There was no spark in complete contrast to last year. While the Texas Rangers and Astros have been the two most steady juggernauts that have led the AL West throughout the year, the Mariners failed to be more than 3 games over .500 once during the first half of the year. They’d win, then lose. They’d win, then lose. In a year where Julio was supposed to be the man going forward and benefit from the new rule changes on the basepaths, the Mariners were the epitome of what the kids refer to as “mid” as they mid-ed around “not bad enough to be out of it, but not good enough to get anything going. Julio started off just .249 with a .310 on-base as the Mariners were 45-44 at the break, never having a winning or losing streak of more than 4 games.
When the lights have shined brightest in the moments, from his home run derby performances to this current playoff stretch, Julio has turned it up a notch.

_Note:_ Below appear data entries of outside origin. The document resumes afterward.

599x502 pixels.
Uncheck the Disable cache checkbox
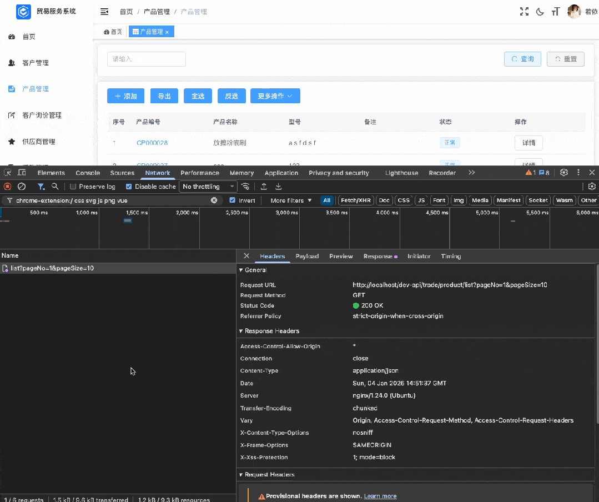(129, 187)
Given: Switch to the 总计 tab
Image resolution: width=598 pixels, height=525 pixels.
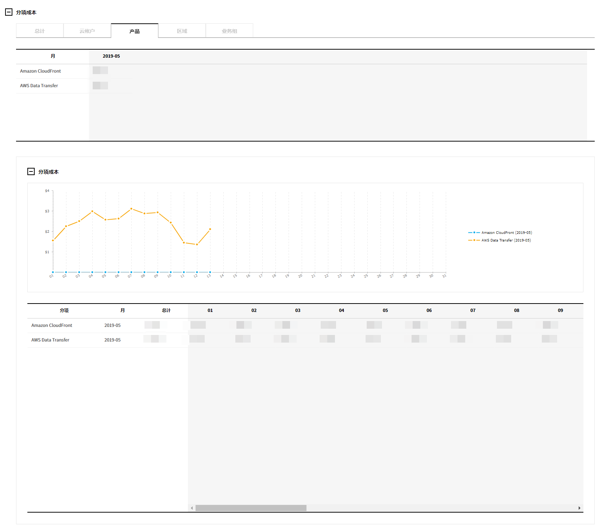Looking at the screenshot, I should click(x=40, y=31).
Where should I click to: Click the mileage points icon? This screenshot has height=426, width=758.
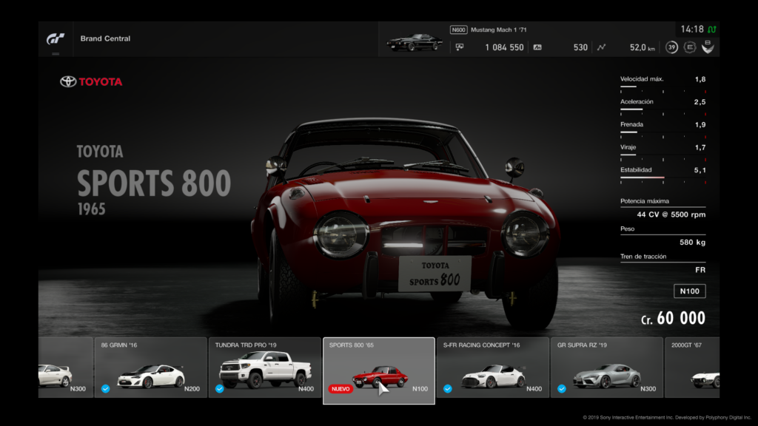pyautogui.click(x=537, y=47)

It’s the fourth quarter, and somehow Julio Rodriguez asked to have the ball in his hands a la NBA Superstar.
Since the All-Star Break, Julio has entirely turned his season around and batted .347 in those 34 games with 8 homers, 30 RBI, and 11 stolen bases. The Mariners swept the Astros this weekend, vaulted their way into being just 3 games behind the Rangers for the AL West lead and into an AL Wild Card spot over Toronto, and were led by Julio, setting a record of 17 hits in just four games. In those four wins, he accumulated more hits, runs, and stolen bases than the entire New York Yankees TEAM.

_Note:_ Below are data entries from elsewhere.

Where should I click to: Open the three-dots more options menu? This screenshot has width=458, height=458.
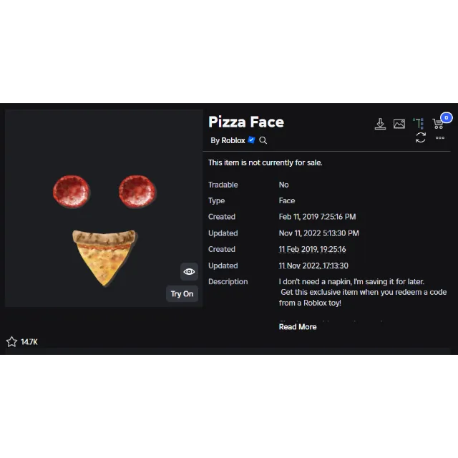440,138
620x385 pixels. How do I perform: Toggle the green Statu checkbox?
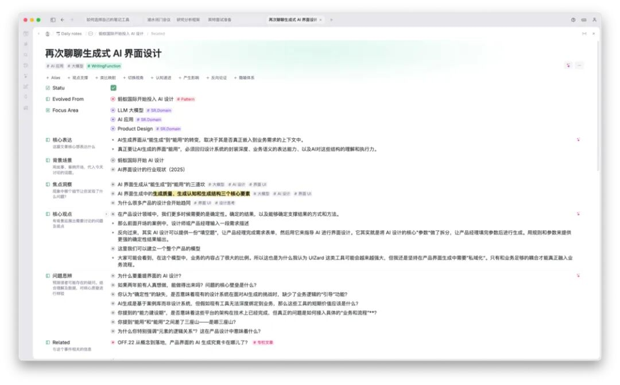[113, 88]
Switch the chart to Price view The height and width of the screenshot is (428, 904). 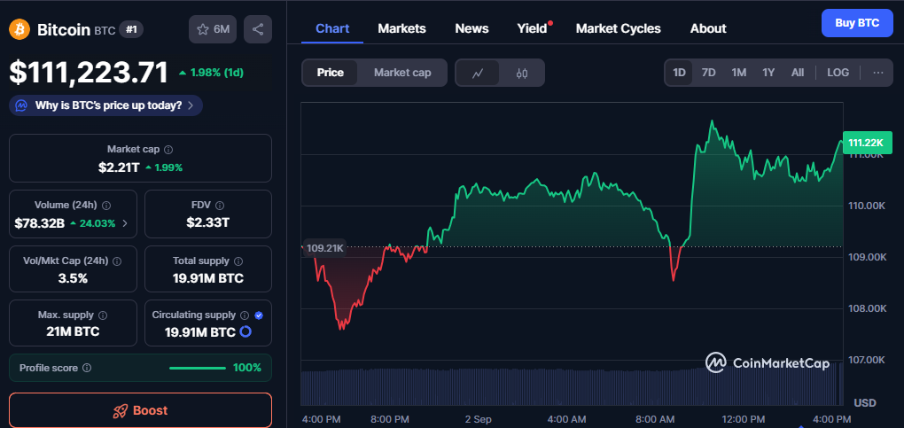pyautogui.click(x=330, y=73)
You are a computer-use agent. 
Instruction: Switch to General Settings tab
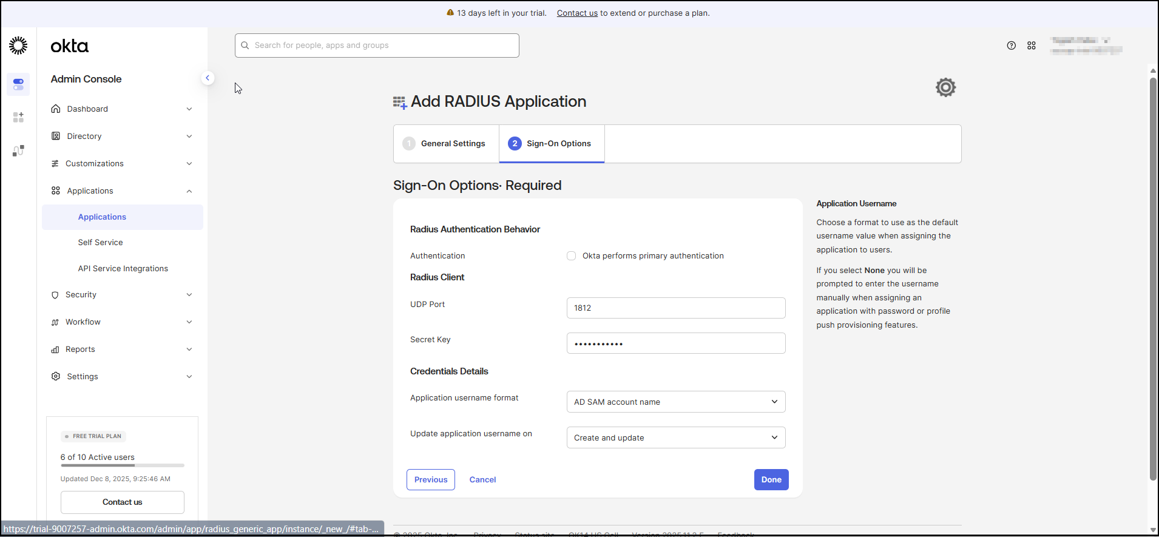tap(446, 144)
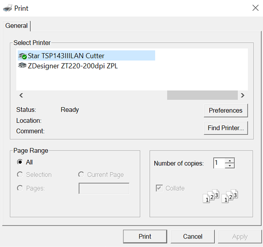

Now, obviously, Julio hasn’t led this Mariners resurgence all by himself; the starting rotation of Castillo, Gilbert, Kirby, and Miller have finally found their groove, and Cal Raleigh and JP Crawford (despite being injured) have hung tough as consistently bats in the lineup as Ty France and Eugenio Suarez have had a down year by comparison to their 2021. Teoscar Hernandez has finally come alive as the power bat that they thought they traded for this offseason.

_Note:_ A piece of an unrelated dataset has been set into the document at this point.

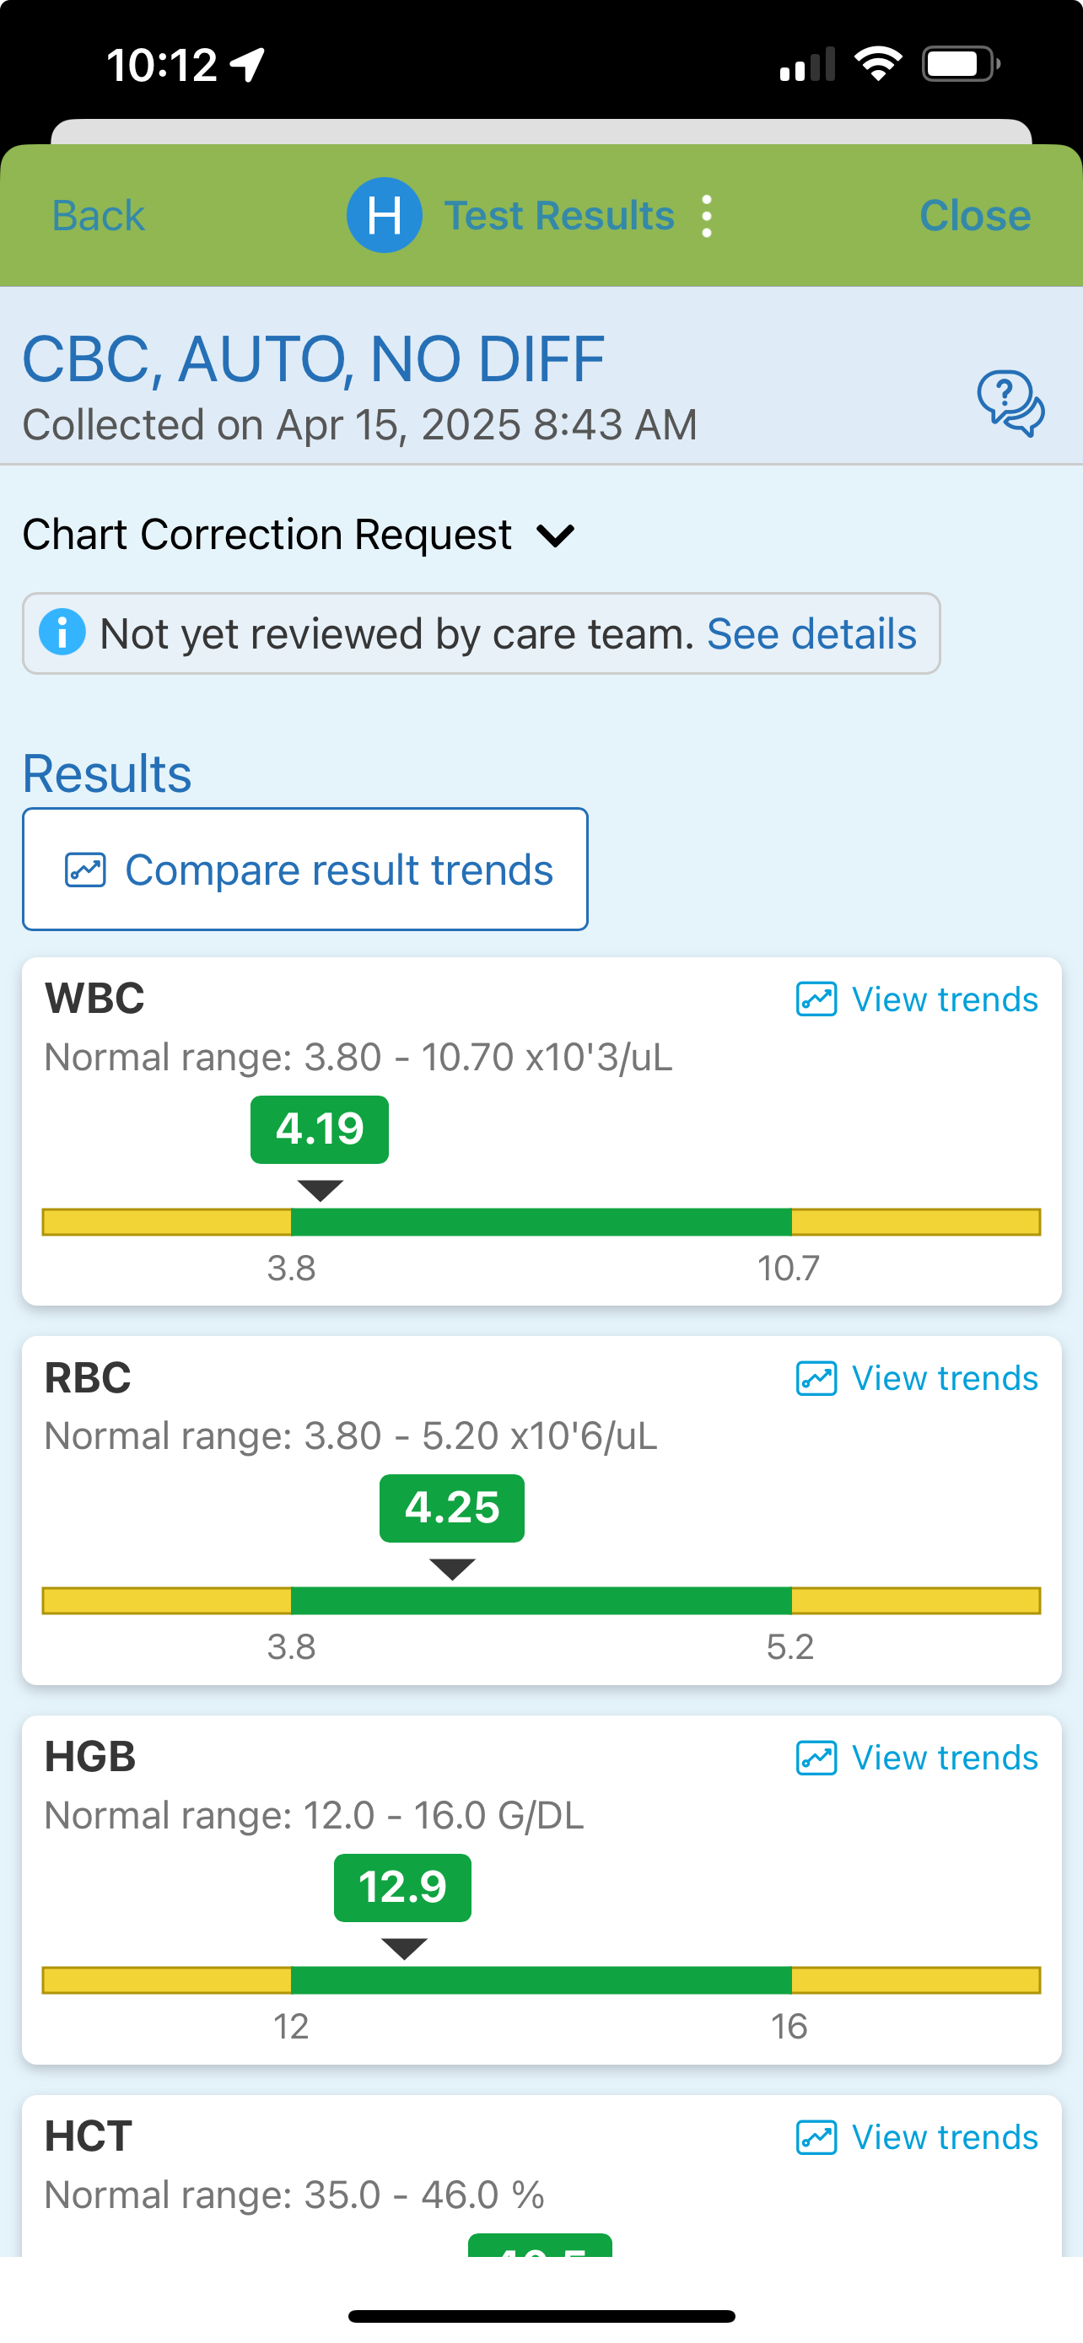Open See details link
Screen dimensions: 1083x2343
(x=811, y=634)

However, in a sport where you may only get, at best, three chances to make an offensive impact, Julio, in the leadoff spot in the lineup, is having his “I got this, guys” moment you see when Stephen Curry calls isolation plays and hits back-to-back three’s to pull the entire team within reach of a win.
It’s not just that Julio has had this sort of stretch- it’s also what he means to the team and the city.
At just 22 years old, he’s been asked to be the cornerstone of the franchise in their build for the next decade as the grinning, charismatic, live-for-the-moment freak athlete that he is on the field.
His symbol to the veterans and the clubhouse and the fans of the city as the beacon of hope for a decade of contention and fun baseball energizes the entire organization with the palpable buzz that he brings, and that’s a stat that can’t be quantified.
The Mariners went on a 23-7 stretch over the past month, the best in the majors, and raised their playoff odds within one weekend from below 30% to 60%. With them in contention with Texas, Houston, Toronto, and Tampa for the division or the final wild card spots, someone will inevitably not have a seat at the table, but Julio has given them the hot hand.
They’ve got a relatively easy path if they can keep the same energy as they have right now with the White Sox, the Royals, and the A’s twice before ending the year with pivotal division-deciding games against Texas twice and the Astros.
It’s been two years, and we can already identify Julio with one-name basketball superstar identification- that’s how much of an impact he has when he’s swinging the bat like this.